The new board of the Nuclear Energy Corporation of South Africa will have its work cut out for it, if the corporation’s much-delayed 2018/19 annual report is anything to go by.

The Auditor General, Kimi Makwetu, slapped Necsa with a disclaimer audit opinion due to a lack of internal controls and insufficient audit evidence to confirm cash flows forecast in its financial statements.

So troubled is the corporation that it was not been able to table its annual reports and financial statements to Parliament in 2018 in accordance with the Public Finance Management Act. The Necsa integrated report for the 2018/19 financial year was only tabled in Parliament this week.

In January Minister of Mineral Resources and Energy Gwede Mantashe announced seven new board members for the corporation, to be chaired by the former chief nuclear officer at Eskom, David Nicholls.

The corporation faces considerable financial and operational challenges. Earlier in 2020, the group's ability to pay salaries to staff was in doubt. Staff did in the end receive their salaries. 
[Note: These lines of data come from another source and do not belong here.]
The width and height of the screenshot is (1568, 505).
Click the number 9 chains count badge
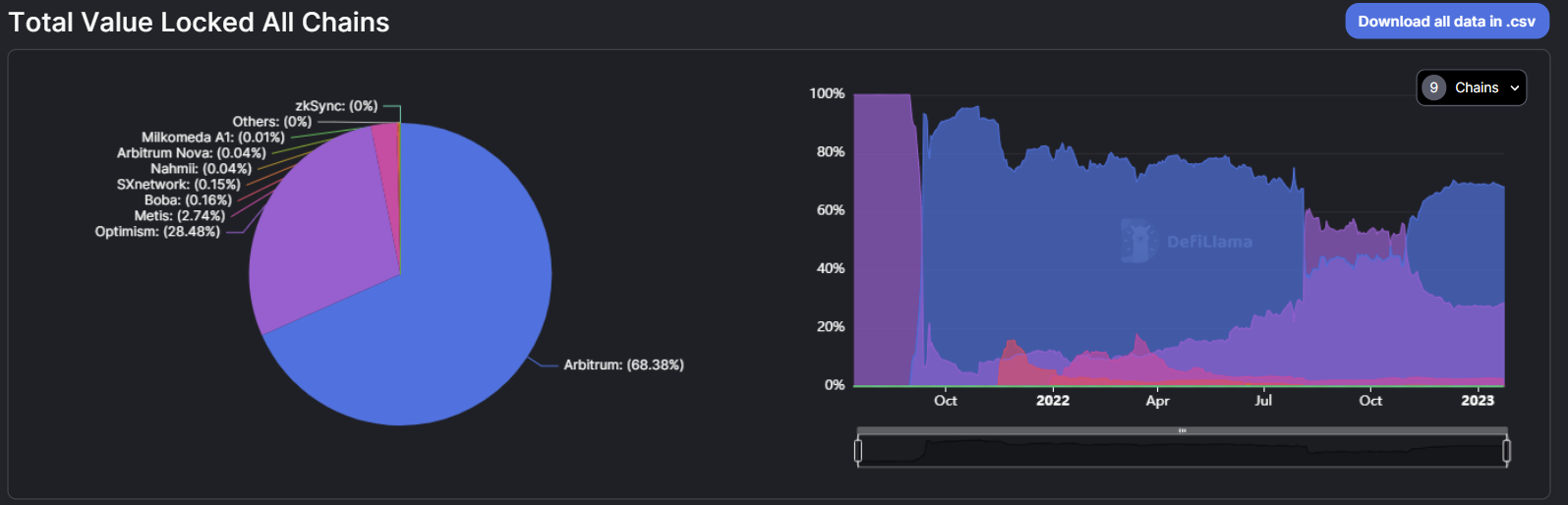[1433, 87]

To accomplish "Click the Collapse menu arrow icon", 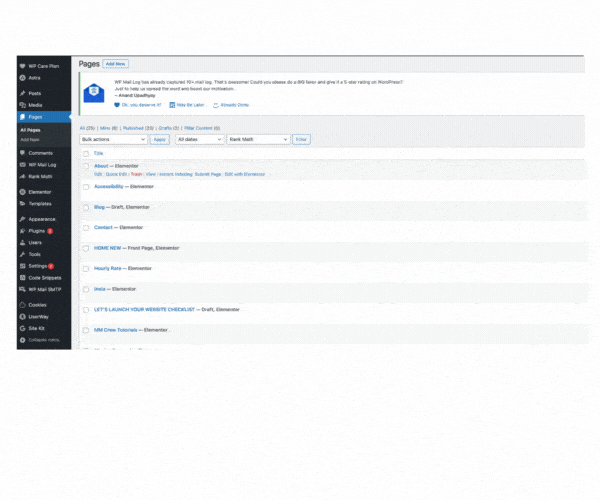I will [22, 340].
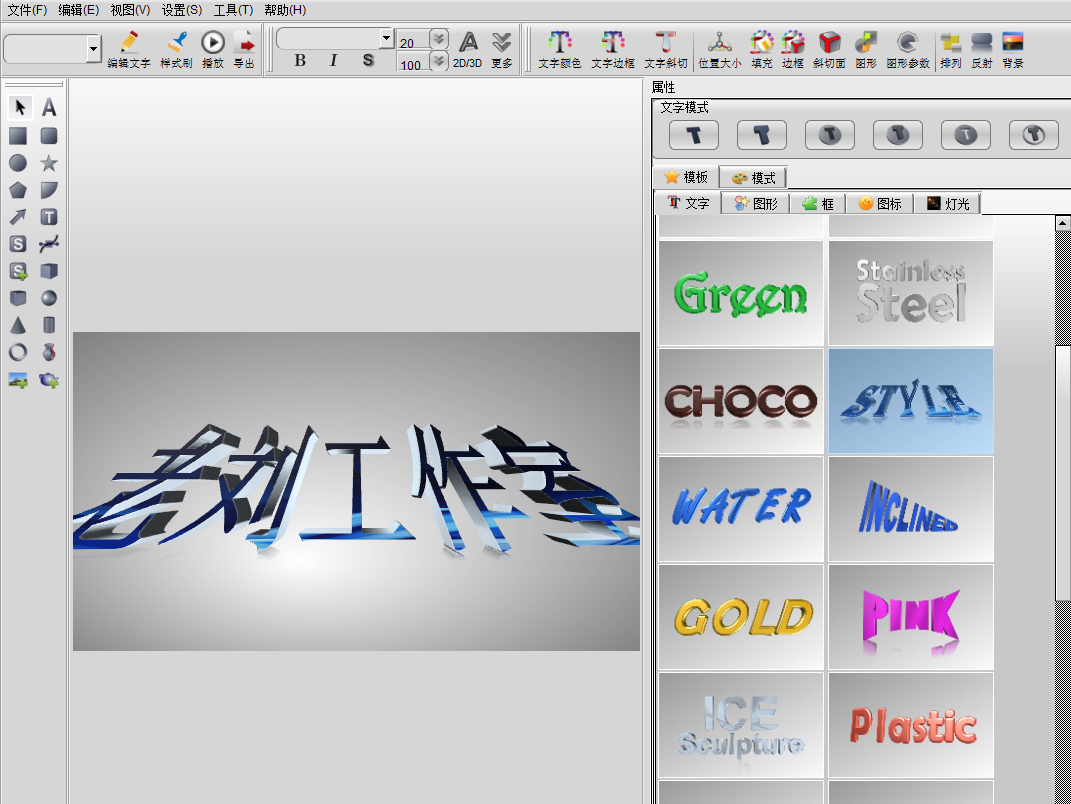Screen dimensions: 1071x804
Task: Open the 工具(T) menu
Action: tap(233, 10)
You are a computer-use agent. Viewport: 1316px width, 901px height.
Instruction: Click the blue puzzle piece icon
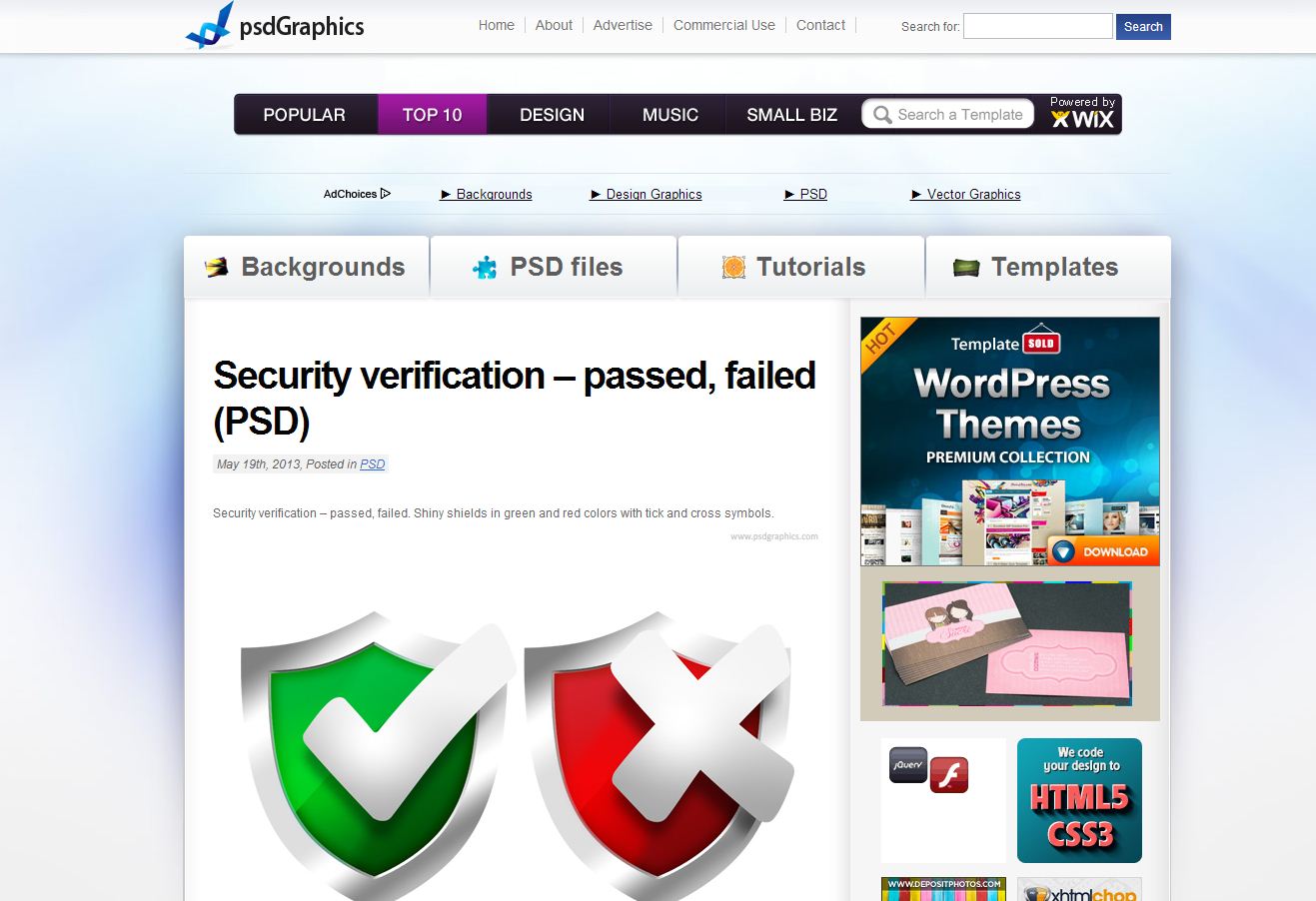pyautogui.click(x=485, y=267)
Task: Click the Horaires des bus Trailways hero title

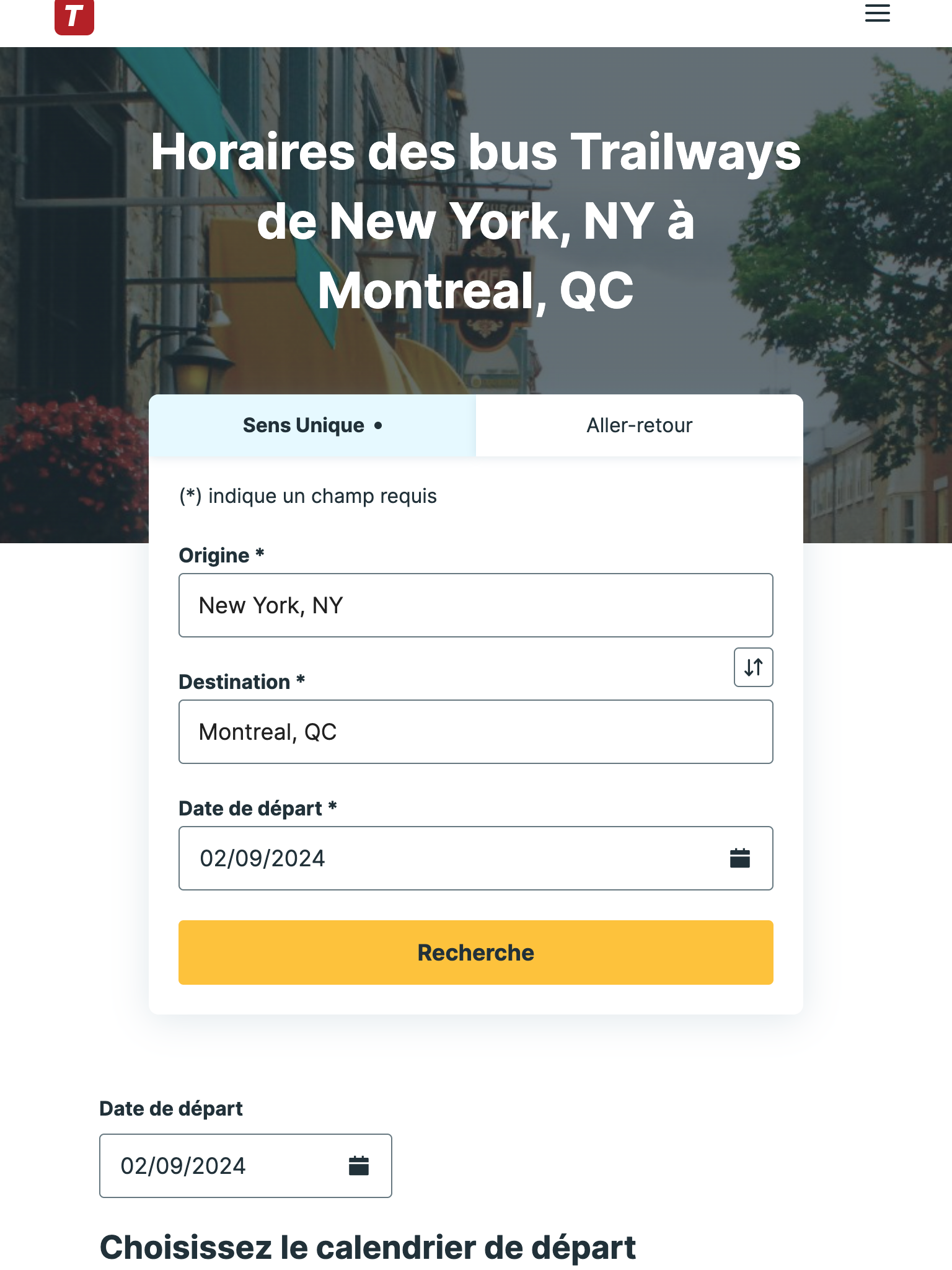Action: 476,221
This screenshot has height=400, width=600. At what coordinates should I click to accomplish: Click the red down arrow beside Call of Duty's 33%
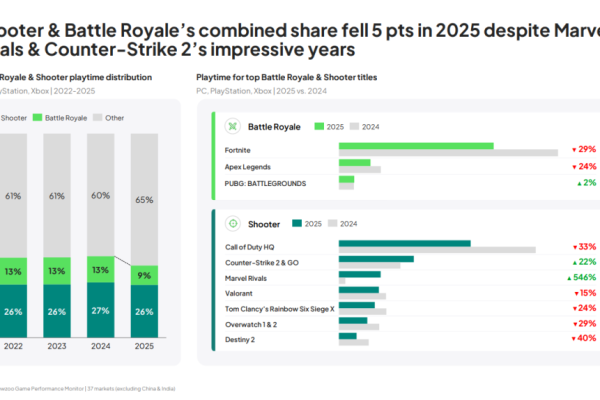[574, 246]
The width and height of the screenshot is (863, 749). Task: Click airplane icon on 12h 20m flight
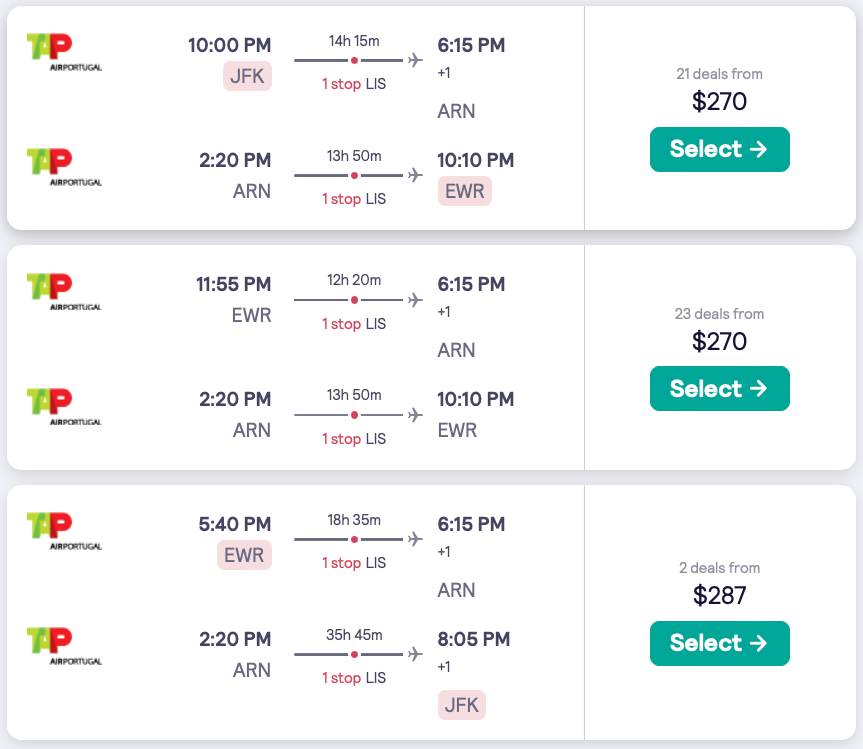(416, 300)
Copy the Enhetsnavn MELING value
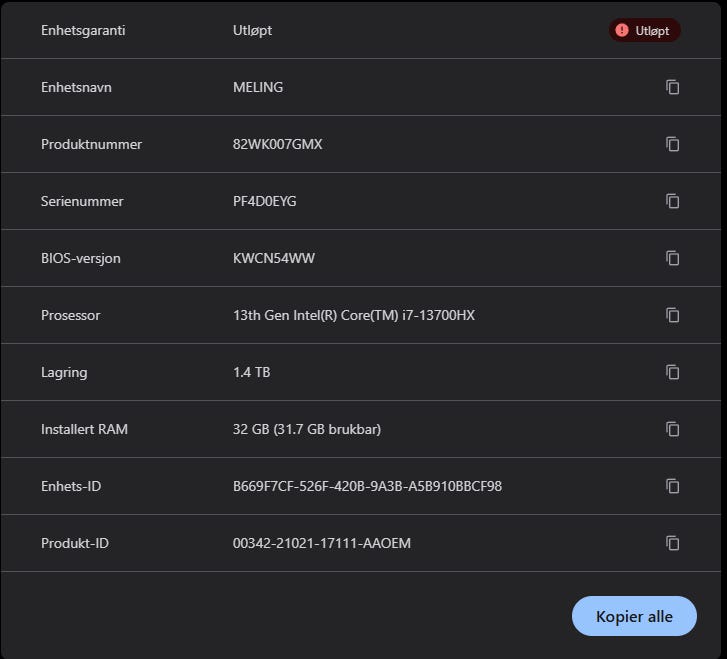 pyautogui.click(x=673, y=87)
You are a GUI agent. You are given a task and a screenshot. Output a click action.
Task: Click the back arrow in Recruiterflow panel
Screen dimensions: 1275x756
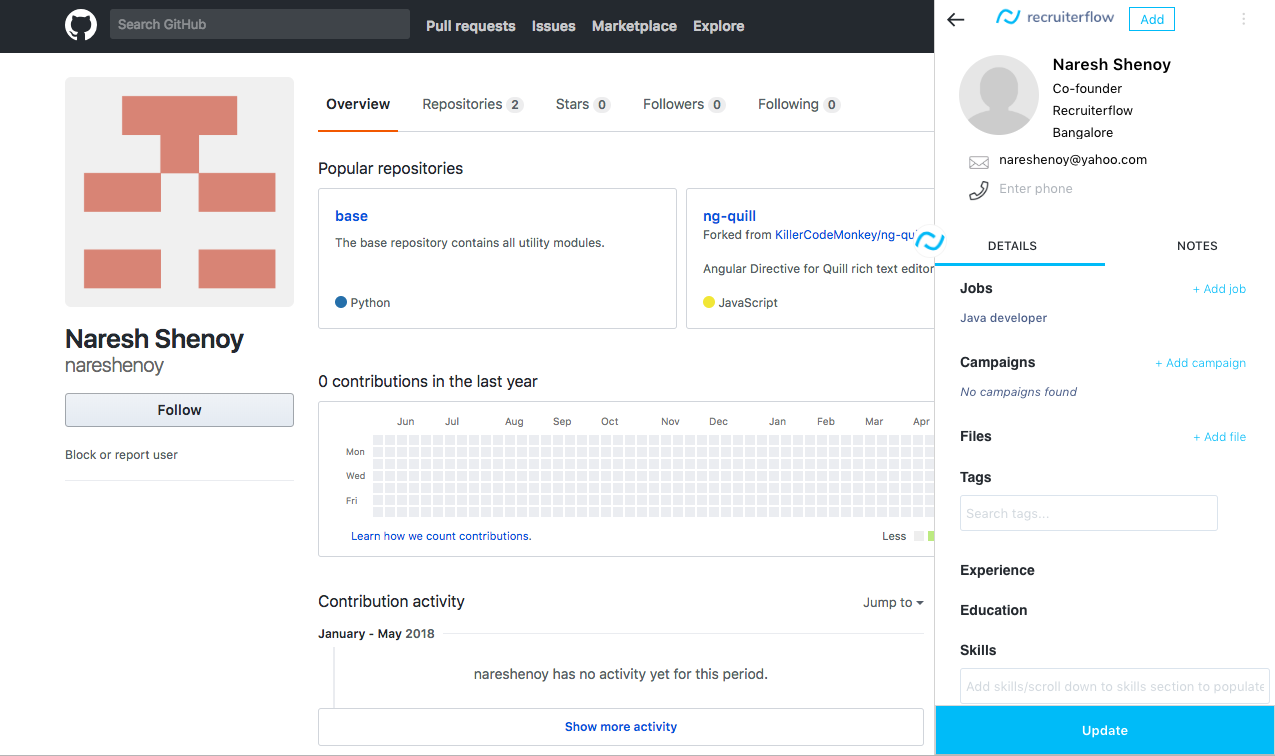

Makwetu said while the corporation's annual performance report announced external sales of R402.4 million for the group in the 2018/19 financial year, supporting evidence did not agree with this and indicated a sales achievement of R380.7 million.

"I was unable to obtain sufficient appropriate audit evidence that the accounting authority has fulfilled its responsibility for the preparation and fair presentation of the consolidated and separate financial statement in accordance to international financial reporting standards," Makwetu wrote.

The auditor general said the accounting authority did not exercise adequate oversight responsibility regarding compliance with laws and regulations related to internal controls. This led to instances of non-compliance with laws and regulations.

The audit and risk committee wrote that while financial controls at the corporation were lacking, it was still considered a going concern.

"The internal financial function lacks proper control and various recommendations have been made to management towards improving the control environment," the audit and risk committee report said.